I'm not happy with the elems approach at all. I'd rather just kill the
function altogether for now and consider the design space more carefully
for the next version.
Well it is my mistake I did not insist on proposal to libraries@haskell before merging the first fromArray. Not going to happen in the future :-)
Nevertheless, we are probably stuck with fromArray now. If the numbers show there is a reasonaly large difference, I can probably live with MagicHash, UnboxedTuples and dependency on ghc-prim, but there should be nontrivial improvement to justify all this.
Insisting on bureaucratic process doesn't always make things work better, but perhaps this time it would have. There is a huge time-vs-space safety tradeoff for fromArray vs fromArrayMonolithic. fromArray uses unsafeAt to get immediate O(log(min{i,n-i})) access to the resulting sequence. fromArrayMonolithic uses the primitive stuff to guarantee space safety if an array is converted and the resulting sequence split up. An approach using elems offers neither of these benefits—no immediate access and no space safety.
I generally agree with @foxik here. It would help to clearly show the benefits of having both (i.e. with benchmarks). We also need to be careful so we measure the right thing. Deferring lots of things lazily can often give performance that we don't see in real programs (where we typically force the elements eventually and suffer higher GC costs down the line due to holding on to thunks.)
I can put benchmarks together for sure. In this case, deferring things lazily is a pretty clear performance win for some reasonably likely situations. In particular, it's extremely common to build a structure (e.g., a Seq), and then only use it as-is a single time. By deferring the construction of each subtree until that subtree is used, we can avoid the very high cost of letting all the pieces fall out of cache as we construct the sequence only to drag them back in again to use it. Something like f <$> fromArray arry <*> s2, for example, will get a big speed boost from this.
It sounds like you have a good benchmark then. :) Please add it to the benchmark suite and post the results here (including the naive toList comparison).

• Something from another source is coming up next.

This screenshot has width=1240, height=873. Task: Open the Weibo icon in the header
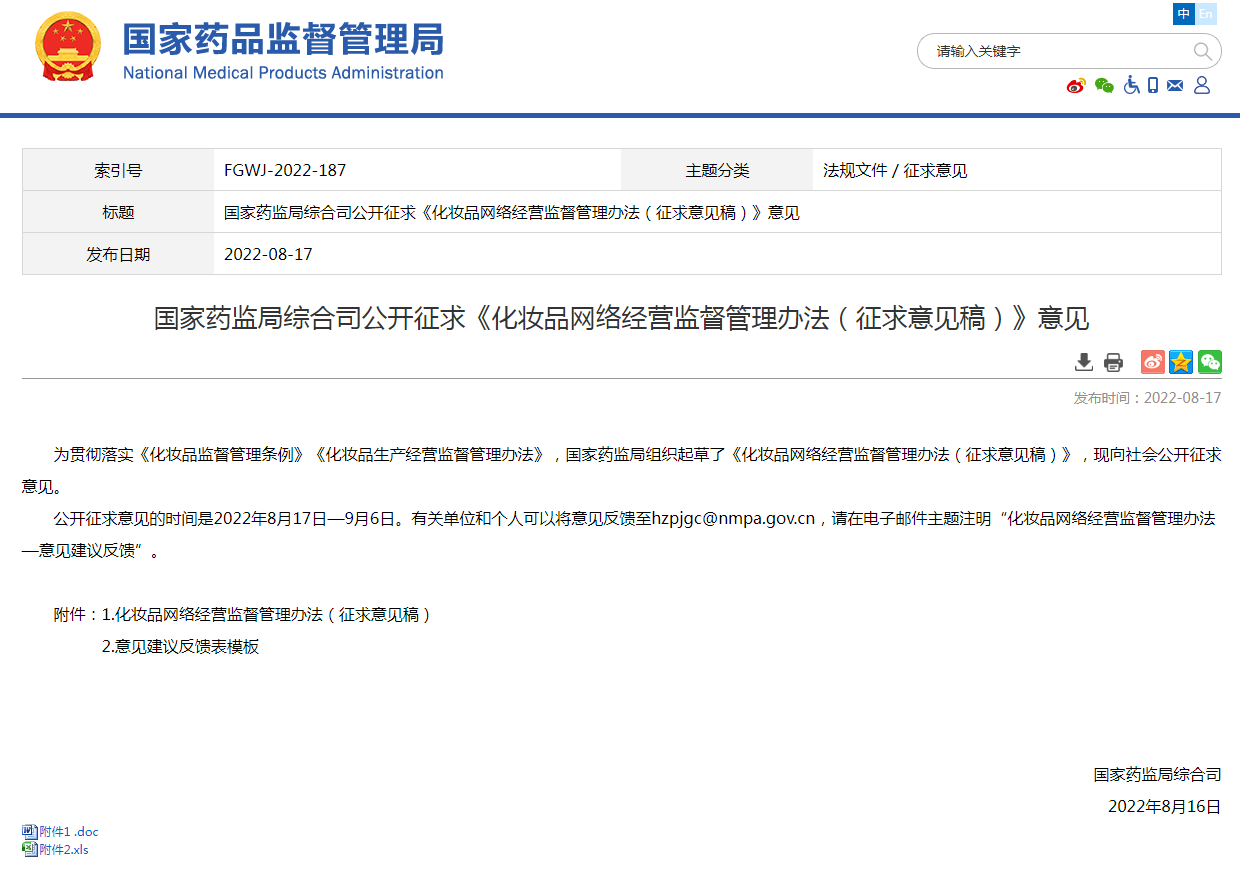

The bureaucratic process you are referring to has a reasonably good meaning -- on one side, it allows the community to express its oppinion, and on the other side, it makes the proposal more explicit and usually causes that the alternatives are spelled out and considered; in this situation, we probably would have discussed the fast_but_keeping_reference vs slow_but_no_references approaches and settle on one of them or decided that we need both.
@foxik Yes, you are right. It can definitely be helpful sometimes. Sometimes it just bogs down in silly bickering, which does not negate the fact that sometimes it is helpful. I made a mistake here, and I'm sorry.
There is no need to feel sorry -- the mistake of adding fromArray without discussing the semantics is mine as a maintainer, not yours :-)
I understand you can feel that the library sumission process is blocking and slowing down your work. But there is a good reason for it, because the widely used packages like containers need a lot of stability. Also, multiple heads are better than one.